Le barème offrait entre 3 et 4 mois de salaire, la salariée concernée par cette décision a obtenu 7 mois de salaire auprès de la Cour qui a notamment retenu que cette somme proposée par le barème représentait à peine la moitié du préjudice subi en termes de diminution des ressources financières depuis son licenciement.

 

Le crépuscule ?

 

Il est une citation de Raymond Reddington selon laquelle « à court terme, la justice perd toujours face à la politique ».

 

Manifestement, le rapport de force semble inversé sur le sujet de l’indemnisation du salarié licencié sans cause réelle et sérieuse.

 

Le barème Macron connaît des temps bien difficiles et les garanties qu’il était censé offrir aux employeurs se voient sacrément ébranlées.

 

Nul ne sait si ses heures sont comptées en raison de ces juridictions contestataires et à l’approche d’une élection présidentielle au sort plus qu’incertain…

 

Partant et par souci de se tenir le plus éloigné possible des aléas judiciaires, l’employeur se doit de faire preuve d’une grande prudence lors de la mise en œuvre d’une procédure de licenciement.

 

Il lui est vivement conseillé de se rappeler qu’en cas de litige sur le caractère réel et sérieux du ou des motif(s) de licenciement, si un doute subsiste, il profite au salarié.

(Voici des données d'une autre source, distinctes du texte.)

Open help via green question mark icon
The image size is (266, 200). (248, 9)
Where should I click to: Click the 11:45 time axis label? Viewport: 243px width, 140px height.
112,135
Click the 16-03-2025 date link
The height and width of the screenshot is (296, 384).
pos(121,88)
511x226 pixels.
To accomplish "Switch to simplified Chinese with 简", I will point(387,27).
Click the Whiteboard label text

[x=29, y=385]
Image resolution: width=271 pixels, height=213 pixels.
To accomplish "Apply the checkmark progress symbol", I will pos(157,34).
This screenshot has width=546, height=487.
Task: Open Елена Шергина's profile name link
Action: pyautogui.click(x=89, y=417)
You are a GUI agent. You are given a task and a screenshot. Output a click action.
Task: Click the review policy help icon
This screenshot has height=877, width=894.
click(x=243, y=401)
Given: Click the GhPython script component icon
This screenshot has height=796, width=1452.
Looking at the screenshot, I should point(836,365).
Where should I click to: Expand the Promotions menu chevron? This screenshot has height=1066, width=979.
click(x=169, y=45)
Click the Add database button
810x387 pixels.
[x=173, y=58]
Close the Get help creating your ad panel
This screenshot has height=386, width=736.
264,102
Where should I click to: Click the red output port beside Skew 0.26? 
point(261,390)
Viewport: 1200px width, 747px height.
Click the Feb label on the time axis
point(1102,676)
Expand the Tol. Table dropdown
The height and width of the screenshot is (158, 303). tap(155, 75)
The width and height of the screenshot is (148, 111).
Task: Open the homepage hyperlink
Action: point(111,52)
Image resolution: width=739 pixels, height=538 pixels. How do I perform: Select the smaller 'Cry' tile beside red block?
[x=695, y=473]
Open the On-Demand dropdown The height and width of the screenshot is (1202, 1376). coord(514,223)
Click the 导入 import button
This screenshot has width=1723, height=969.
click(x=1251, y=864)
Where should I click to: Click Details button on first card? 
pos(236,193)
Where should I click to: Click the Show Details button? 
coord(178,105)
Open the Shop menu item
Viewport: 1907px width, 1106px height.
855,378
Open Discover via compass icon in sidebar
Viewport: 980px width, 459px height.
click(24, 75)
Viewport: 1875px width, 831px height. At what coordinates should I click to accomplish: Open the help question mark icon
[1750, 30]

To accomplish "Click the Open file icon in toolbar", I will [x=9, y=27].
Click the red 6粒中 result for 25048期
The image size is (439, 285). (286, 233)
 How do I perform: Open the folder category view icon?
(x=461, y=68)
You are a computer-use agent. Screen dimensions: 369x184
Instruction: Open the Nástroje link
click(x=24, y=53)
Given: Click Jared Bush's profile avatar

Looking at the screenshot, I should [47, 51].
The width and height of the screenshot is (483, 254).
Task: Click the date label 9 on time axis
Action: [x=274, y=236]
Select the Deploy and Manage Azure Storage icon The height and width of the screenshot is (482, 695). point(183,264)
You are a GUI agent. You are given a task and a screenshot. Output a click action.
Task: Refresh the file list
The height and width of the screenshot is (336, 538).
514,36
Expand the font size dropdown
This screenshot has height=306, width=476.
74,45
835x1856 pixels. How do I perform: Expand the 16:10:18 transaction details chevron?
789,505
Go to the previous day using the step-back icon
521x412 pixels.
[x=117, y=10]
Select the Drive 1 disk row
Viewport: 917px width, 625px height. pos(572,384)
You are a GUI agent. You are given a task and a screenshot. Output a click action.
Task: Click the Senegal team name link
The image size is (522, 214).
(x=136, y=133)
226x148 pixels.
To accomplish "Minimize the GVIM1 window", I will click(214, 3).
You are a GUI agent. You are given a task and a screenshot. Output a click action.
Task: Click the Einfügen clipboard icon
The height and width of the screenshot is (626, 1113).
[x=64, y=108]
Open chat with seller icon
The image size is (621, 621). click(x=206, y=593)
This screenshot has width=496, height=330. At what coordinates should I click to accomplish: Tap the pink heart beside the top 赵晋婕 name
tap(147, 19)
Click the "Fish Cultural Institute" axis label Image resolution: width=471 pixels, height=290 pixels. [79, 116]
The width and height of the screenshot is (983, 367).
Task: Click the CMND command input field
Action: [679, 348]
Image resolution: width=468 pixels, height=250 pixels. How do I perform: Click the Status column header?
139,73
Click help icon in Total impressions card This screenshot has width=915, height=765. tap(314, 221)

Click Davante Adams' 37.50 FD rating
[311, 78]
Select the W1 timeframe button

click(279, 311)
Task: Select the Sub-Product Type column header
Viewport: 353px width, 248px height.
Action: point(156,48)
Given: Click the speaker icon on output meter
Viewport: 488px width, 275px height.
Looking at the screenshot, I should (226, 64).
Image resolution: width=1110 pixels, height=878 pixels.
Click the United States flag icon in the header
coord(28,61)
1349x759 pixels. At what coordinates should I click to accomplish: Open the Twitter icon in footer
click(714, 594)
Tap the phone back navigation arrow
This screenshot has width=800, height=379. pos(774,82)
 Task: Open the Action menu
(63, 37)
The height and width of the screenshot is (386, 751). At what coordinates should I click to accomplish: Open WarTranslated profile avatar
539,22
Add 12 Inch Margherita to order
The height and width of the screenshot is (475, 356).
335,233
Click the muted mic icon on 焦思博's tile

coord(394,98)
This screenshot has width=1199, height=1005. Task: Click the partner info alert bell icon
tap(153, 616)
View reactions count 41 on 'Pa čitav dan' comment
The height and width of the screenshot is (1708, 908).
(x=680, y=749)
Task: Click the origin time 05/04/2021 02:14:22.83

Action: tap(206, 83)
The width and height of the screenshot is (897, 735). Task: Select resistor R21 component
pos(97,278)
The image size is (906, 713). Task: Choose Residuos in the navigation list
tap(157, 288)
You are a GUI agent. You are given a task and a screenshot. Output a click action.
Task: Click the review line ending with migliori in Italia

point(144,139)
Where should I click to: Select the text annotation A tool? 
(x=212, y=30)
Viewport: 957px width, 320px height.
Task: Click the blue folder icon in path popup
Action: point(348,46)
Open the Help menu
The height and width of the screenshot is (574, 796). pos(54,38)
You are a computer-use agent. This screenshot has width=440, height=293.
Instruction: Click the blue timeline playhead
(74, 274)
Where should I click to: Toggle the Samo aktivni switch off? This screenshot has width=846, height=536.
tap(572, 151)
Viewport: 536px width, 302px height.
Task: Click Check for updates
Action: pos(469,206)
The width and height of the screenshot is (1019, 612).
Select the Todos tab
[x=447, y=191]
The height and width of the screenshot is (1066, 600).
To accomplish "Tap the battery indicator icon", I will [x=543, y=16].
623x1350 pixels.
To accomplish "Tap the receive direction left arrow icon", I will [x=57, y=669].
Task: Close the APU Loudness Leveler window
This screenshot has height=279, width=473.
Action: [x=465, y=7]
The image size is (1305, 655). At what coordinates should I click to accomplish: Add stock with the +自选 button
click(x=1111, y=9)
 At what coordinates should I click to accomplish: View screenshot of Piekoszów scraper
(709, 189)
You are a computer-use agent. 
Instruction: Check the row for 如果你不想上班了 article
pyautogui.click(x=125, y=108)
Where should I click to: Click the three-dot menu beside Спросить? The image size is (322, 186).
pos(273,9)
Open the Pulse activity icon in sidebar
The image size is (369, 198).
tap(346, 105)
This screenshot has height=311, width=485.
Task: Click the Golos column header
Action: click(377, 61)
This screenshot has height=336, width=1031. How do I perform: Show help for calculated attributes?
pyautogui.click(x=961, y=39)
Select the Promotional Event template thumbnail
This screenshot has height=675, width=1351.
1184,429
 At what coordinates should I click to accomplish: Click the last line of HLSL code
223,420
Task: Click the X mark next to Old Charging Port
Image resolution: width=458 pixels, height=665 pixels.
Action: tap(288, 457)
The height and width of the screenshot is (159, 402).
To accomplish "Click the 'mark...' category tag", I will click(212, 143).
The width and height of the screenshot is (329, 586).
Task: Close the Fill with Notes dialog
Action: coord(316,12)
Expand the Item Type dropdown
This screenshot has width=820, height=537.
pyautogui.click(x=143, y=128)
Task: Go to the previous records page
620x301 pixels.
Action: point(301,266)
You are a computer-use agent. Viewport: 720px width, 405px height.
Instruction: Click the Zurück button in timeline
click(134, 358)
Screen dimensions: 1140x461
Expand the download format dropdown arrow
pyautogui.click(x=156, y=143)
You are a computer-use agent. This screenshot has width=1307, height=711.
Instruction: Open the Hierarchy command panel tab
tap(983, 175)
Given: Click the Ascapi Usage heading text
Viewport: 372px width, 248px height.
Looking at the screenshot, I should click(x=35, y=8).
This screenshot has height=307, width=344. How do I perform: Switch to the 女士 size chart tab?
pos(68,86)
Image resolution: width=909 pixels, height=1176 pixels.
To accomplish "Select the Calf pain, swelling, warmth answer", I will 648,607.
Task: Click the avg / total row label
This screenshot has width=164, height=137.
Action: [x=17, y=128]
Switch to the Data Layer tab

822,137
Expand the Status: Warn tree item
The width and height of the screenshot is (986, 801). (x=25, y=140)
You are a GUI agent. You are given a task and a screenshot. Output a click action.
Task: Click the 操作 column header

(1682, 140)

Enfin, considérant la méfiance et l’exigence des tribunaux à l’égard de l’employeur, il faut s’assurer de disposer d’éléments de preuve corroborant la réalité (et la gravité le cas échéant) du ou des motifs de licenciement retenu(s), sans quoi le risque de condamnation sera élevé devant les tribunaux et l’impact financier possiblement calculé au-delà du barème querellé.